Daily inhaled corticosteroids (ICS) have been the standard of care for asthma for decades but remain underused in real-world practice, partly due to steroid aversion and suboptimal communication between patients and providers. Recently, four seminal trials have led to a major change in the asthma treatment paradigm, showing that as-needed ICS-formoterol carries a similar benefit to daily ICS therapy for reduction of severe asthma exacerbations. While as-needed ICS-formoterol is additionally associated with >80% reduced cumulative ICS exposure (vs. daily ICS), it also comes with a cost of increased day-to-day asthma symptoms. Given these pros and cons that directly impact the patient, it has become even more critical to gauge patient preferences in choosing the best treatment for mild asthma.

Objective:

We aimed to design a patient decision aid (DA) to help asthma patients and their primary care providers to discuss first-line mild asthma medication options in order to mutually agree upon an evidence- and preference-based decision regarding asthma therapy.

Methods:

Following the International Patient Decision Aid Standards, we assembled a steering committee comprising of clinical, knowledge translation, and DA experts, and primary care and patient representatives to determine the index decision targeted by the DA and which options and outcomes to present in the DA (the latter based on a literature review). We then worked with a graphic designer to format a paper-based prototype of the DA (based on the Ottawa Personal Decision Guide). To optimize DA content and format, we plan to embark upon a rapid-cycle design process. This process entails: (1) DA acceptability, usability, and content testing in sequential rounds, each comprised of one focus group with 3 to 5 asthma patients and 1 interview with a primary care physician; (2) qualitative analysis of focus group and interview findings after each round; (3) corresponding modifications to the DA; and (4) re-testing of the modified DA in the next round. This process continues until no new critical acceptability-, usability-, and content-related issues emerge (i.e. stopping criteria reached).
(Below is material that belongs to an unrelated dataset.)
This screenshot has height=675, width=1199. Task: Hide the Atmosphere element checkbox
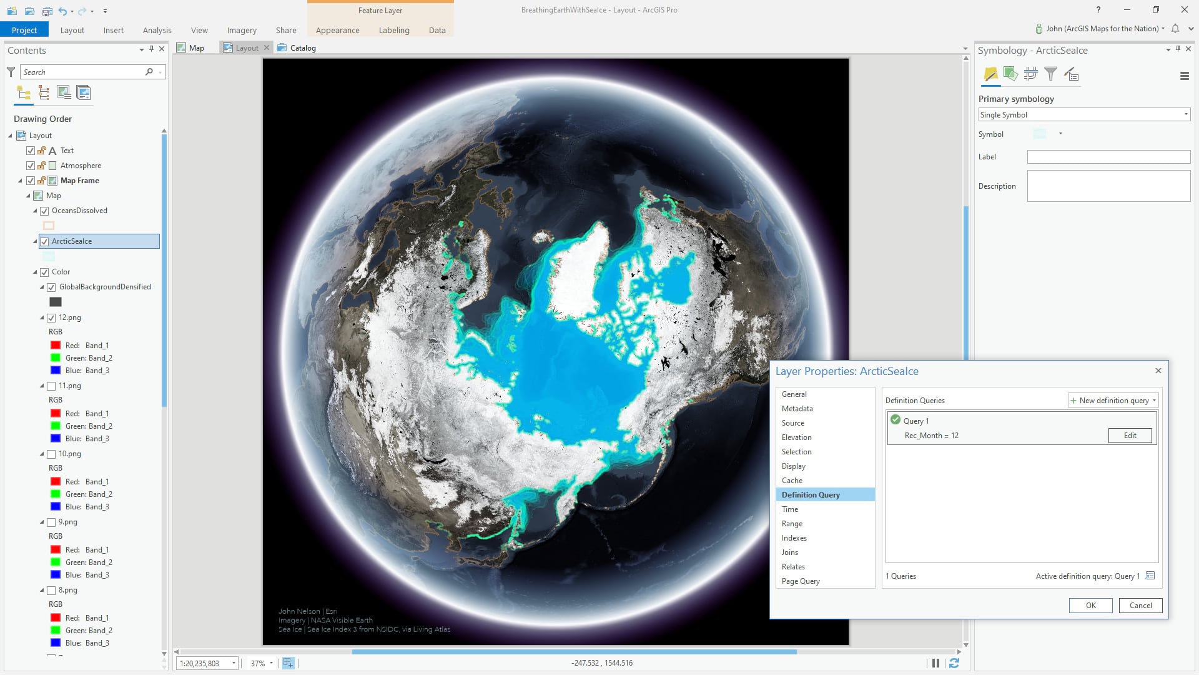31,166
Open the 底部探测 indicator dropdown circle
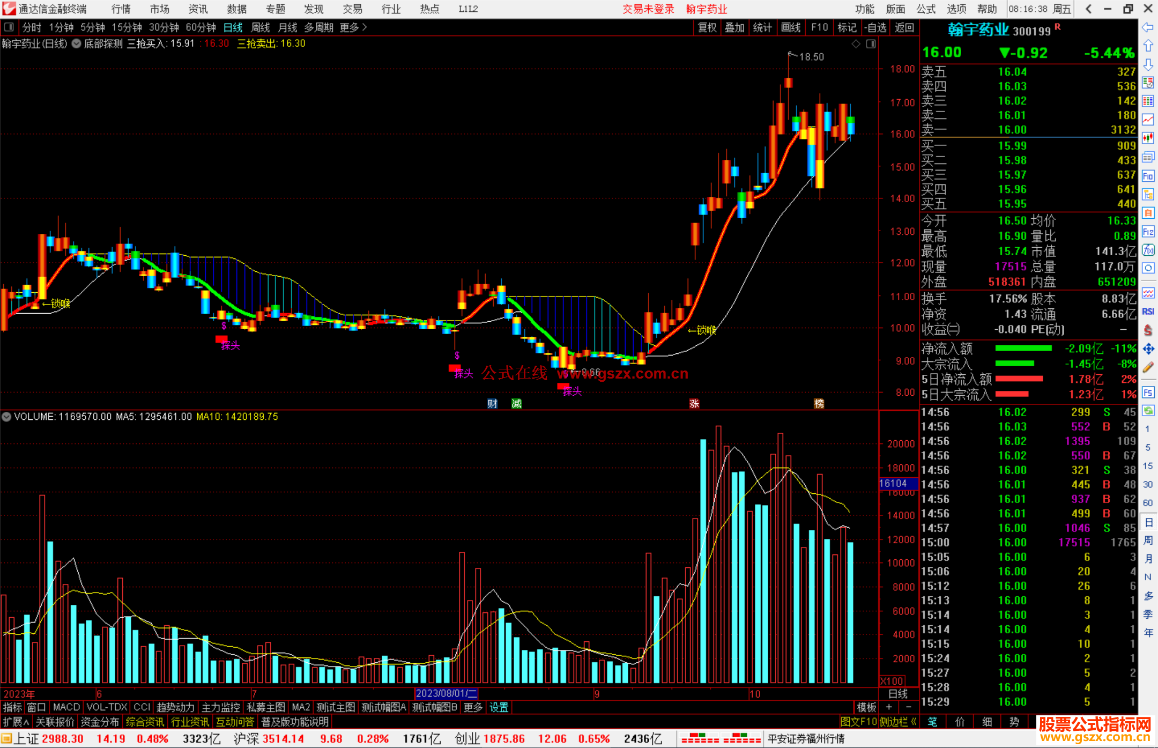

A final summative qualitative content analysis will be performed to determine overall user preferences.

Results:

The paper-based DA was designed for patients having asthma symptoms 2 or more times per month, with the following index decision: “Which asthma medication should you take to best manage your asthma?” Medication options included: (a) as-needed rescue medication only (given observational studies showing that this is what many patients do, despite recommendations for ICS); (b) as-needed ICS-formoterol combination; and (c) daily ICS + as-needed rescue medication. Clinical outcomes included: weeks with well-controlled asthma, rate of severe exacerbations, lung function, airway inflammation, and cumulative ICS exposure. The rapid-cycle design process is currently underway; results will be presented at the meeting.

Conclusion:

We are co-designing a user-centered DA prototype to assist patients and primary care providers in sharing decisions about medications for mild asthma. Next, we will embed this DA into the Electronic Asthma Management System (eAMS) in order to address known barriers to shared decision-making and DA uptake, and then evaluate its real-world uptake and impact.